Aku mendecak, lalu berdiri dengan perlahan. Ya, sejak tadi aku masih duduk. Banyak orang, tapi tak ada satupun yang berniat menolong, mereka malah menatapku seperti sedang menonton topeng monyet.
"Udah pulang naik TJ, penampilan kayak gini, gue pasti jadi bahan omongan."
Aku kembali berjalan dengan sedikit meringis, kakiku yang luka, perih terkena tetesan hujan. Aku tidak menyangka hal buruk terjadi berkali-kali padaku hari ini, sungguh suram. Setelah ini mungkin aku akan semakin membenci hari Senin.
"Belle?"
Ada suara yang kukenal, memanggil namaku dari belakang, aku segera menoleh. Benar saja, itu Arkan.
"Kenapa lo kotor gitu? Jatoh?"
"Buta mata lo?" Tak bisa menahan emosi, jadi aku membentak si ketua kelas, yang sebenarnya adalah sahabatku sendiri.
"Pake jaket gue aja, deh, biar seragam lo yang kotor agak ketutup. Terus, ayo gue anter balik." Arkan mengambil jaket hitam dari tasnya yang waterproof.
"Serius lo? Gak sibuk atau buru-buru?"
Arkan mengangguk. "Tumben lo gak bawa motor, terus kenapa gak minta bareng gue aja?" tanyanya.
"Tadi lo dipanggil ke ruang guru, gue kira lama, jadi gue balik sendiri. Lagian gue gak mau ngerepotin," jawabku.
"Hm ... langsung jalan aja? Gapapa hujan?"
"Iya, gue udah kayak gini, mending sekalian."
"Oke."
Arkan segera mengantarku pulang. Dia melajukan motornya dengan tenang. Kami hanya diam selama perjalanan.
Aku segera turun dari motor Arkan, setelah dia menghentikan motornya tepat di depan gerbang rumahku. "Ini jaket lo, makasih."
Dia melirik jaketnya sebentar, lalu terkekeh. "Lo gak berubah, Belle," katanya sambil mengambil jaket itu.
Aku yang mengerti maksud ucapannya, hanya cengengesan. "Gue masuk, lo hati-hati pulangnya."
Arkan mengangguk kecil, menampilkan seulas senyum. Setelah menutup gerbang, kudengar Arkan menyalakan motornya, dan menjauh dari depan rumahku.
Aku masuk, melewati ruang keluarga, menemukan anak lelaki bertubuh gemuk sedang duduk di sofa sambil makan kuaci.
Aku merebut toples yang ada di tangannya. "Ini kuaci gue, kenapa lo makan?"

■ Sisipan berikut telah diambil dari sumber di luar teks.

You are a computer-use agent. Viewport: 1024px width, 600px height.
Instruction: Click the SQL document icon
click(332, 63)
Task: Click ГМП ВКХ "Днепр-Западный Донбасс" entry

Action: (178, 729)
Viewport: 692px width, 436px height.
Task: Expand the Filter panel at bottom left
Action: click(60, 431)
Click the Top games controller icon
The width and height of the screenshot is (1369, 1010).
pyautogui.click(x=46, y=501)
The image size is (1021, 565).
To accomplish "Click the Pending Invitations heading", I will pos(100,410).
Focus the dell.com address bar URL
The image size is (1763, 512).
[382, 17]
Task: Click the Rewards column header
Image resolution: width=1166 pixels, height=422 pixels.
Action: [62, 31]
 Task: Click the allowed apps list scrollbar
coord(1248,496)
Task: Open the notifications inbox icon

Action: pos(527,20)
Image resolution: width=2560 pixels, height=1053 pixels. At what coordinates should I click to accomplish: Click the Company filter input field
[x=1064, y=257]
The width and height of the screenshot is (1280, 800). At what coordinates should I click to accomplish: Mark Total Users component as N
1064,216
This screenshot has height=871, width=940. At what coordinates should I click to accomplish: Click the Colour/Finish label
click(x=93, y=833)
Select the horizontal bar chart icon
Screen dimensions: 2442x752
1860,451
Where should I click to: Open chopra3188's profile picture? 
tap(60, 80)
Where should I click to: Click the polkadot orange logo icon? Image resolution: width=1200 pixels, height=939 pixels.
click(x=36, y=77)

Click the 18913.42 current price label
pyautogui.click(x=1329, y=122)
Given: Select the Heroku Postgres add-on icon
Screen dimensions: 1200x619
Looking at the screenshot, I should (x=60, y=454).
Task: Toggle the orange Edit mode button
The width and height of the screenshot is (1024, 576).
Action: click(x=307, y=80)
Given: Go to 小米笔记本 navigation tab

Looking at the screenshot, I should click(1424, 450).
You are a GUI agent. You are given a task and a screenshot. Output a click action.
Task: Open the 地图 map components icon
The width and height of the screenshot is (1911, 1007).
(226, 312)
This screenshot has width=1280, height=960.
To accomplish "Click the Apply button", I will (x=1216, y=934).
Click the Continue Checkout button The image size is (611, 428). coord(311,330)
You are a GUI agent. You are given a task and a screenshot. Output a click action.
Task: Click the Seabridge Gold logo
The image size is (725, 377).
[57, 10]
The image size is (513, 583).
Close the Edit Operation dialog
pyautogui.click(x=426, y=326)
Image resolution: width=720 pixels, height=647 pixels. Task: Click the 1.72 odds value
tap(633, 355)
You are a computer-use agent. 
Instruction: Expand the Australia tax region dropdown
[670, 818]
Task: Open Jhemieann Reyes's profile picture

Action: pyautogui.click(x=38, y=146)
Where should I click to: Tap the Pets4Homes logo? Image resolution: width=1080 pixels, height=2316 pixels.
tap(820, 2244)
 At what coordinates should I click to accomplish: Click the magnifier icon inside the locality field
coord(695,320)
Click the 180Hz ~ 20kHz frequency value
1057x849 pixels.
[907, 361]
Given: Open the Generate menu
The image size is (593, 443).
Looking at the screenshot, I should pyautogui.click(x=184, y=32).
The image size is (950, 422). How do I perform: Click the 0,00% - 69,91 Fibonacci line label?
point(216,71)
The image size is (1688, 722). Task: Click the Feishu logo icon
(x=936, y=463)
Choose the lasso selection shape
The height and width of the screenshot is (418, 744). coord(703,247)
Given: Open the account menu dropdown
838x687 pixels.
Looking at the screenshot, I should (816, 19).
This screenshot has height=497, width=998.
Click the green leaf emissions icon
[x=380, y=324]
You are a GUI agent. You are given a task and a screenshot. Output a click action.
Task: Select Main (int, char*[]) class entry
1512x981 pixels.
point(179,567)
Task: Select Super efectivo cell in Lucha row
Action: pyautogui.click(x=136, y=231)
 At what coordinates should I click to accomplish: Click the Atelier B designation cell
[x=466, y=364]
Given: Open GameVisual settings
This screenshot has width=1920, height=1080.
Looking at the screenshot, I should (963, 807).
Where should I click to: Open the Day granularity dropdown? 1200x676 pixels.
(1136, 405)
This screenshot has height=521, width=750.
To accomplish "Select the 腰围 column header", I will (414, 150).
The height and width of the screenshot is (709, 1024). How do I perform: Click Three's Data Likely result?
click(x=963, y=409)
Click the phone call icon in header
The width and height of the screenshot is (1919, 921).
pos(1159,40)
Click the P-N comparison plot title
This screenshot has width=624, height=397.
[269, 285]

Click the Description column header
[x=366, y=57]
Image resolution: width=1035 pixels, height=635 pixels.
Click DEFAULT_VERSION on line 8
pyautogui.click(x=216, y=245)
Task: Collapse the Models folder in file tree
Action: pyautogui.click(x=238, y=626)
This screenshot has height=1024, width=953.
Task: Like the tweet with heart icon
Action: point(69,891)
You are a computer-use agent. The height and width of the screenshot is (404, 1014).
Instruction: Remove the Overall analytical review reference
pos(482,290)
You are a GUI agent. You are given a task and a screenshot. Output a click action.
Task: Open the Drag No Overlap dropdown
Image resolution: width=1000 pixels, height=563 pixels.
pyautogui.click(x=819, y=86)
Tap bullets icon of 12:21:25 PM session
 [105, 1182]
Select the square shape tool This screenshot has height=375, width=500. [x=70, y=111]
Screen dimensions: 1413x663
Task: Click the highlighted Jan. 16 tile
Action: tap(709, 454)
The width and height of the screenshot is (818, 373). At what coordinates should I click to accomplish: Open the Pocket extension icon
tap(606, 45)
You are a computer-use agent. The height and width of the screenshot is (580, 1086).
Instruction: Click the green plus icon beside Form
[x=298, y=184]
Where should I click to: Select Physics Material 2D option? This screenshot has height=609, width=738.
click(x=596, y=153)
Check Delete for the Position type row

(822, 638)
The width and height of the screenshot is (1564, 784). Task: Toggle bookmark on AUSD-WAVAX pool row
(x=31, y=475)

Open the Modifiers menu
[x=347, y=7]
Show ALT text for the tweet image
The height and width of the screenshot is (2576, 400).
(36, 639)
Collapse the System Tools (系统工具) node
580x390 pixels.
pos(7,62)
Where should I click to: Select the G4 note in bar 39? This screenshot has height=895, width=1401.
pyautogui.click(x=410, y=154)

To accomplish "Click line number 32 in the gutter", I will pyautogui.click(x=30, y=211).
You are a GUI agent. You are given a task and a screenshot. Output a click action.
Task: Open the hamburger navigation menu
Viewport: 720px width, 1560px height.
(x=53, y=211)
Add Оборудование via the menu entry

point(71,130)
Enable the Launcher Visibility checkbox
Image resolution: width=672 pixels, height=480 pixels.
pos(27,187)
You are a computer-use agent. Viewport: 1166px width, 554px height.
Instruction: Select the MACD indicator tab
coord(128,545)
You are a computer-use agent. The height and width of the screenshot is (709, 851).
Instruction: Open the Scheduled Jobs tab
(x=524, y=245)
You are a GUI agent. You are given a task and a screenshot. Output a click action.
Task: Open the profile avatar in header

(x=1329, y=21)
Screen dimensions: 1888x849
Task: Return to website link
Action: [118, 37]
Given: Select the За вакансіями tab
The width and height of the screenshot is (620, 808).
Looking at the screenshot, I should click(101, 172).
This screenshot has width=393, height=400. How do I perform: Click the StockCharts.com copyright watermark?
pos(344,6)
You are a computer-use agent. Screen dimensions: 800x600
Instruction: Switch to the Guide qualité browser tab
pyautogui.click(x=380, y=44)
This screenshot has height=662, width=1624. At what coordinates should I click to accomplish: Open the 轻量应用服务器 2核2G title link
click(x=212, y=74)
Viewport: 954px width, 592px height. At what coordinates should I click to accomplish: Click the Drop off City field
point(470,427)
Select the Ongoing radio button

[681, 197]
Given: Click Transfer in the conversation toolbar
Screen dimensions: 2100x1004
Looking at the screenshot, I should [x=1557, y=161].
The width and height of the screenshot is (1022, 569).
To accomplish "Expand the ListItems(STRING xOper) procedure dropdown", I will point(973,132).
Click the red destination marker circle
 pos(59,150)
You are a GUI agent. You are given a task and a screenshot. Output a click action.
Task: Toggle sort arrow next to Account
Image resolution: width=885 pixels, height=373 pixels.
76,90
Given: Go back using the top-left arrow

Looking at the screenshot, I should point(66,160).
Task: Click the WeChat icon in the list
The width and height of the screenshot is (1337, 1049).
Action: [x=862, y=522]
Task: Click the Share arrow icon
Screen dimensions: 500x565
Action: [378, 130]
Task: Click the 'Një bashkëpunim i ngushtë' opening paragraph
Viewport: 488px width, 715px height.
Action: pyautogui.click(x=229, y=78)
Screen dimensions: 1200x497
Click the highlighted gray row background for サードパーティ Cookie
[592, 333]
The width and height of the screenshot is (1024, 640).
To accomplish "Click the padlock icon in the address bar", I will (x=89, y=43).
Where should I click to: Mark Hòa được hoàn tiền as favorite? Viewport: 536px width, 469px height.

"Ada di sini, gue makan, lah."
"Dih, seenaknya aja lo! Kalo mau makan ini ada syaratnya. Lo harus ngerjain PR matematika gue. Gimana?"
"Boleh, tapi nanti aja, jangan lupa kuacinya ditambah."
"Oke, hehehe ...." Aku menyerahkan toples itu ke adikku lagi, lalu bergegas menaiki tangga ke lantai dua, menuju kamar.
Aku langsung mengganti seragamku yang sudah basah dan kotor, meletakkannya di lantai begitu saja. Aku sedang tidak mood melakukan apapun, bahkan sekedar menaruh seragamku di keranjang kotor.
Aku segera melompat ke kasur, dan menarik selimut tebalku sampai tubuhku tertutup sempurna. "Tidur bentar, ah ... balikin mood."
Kalau mood sedang tidak bagus, rasanya memang malas melakukan apapun.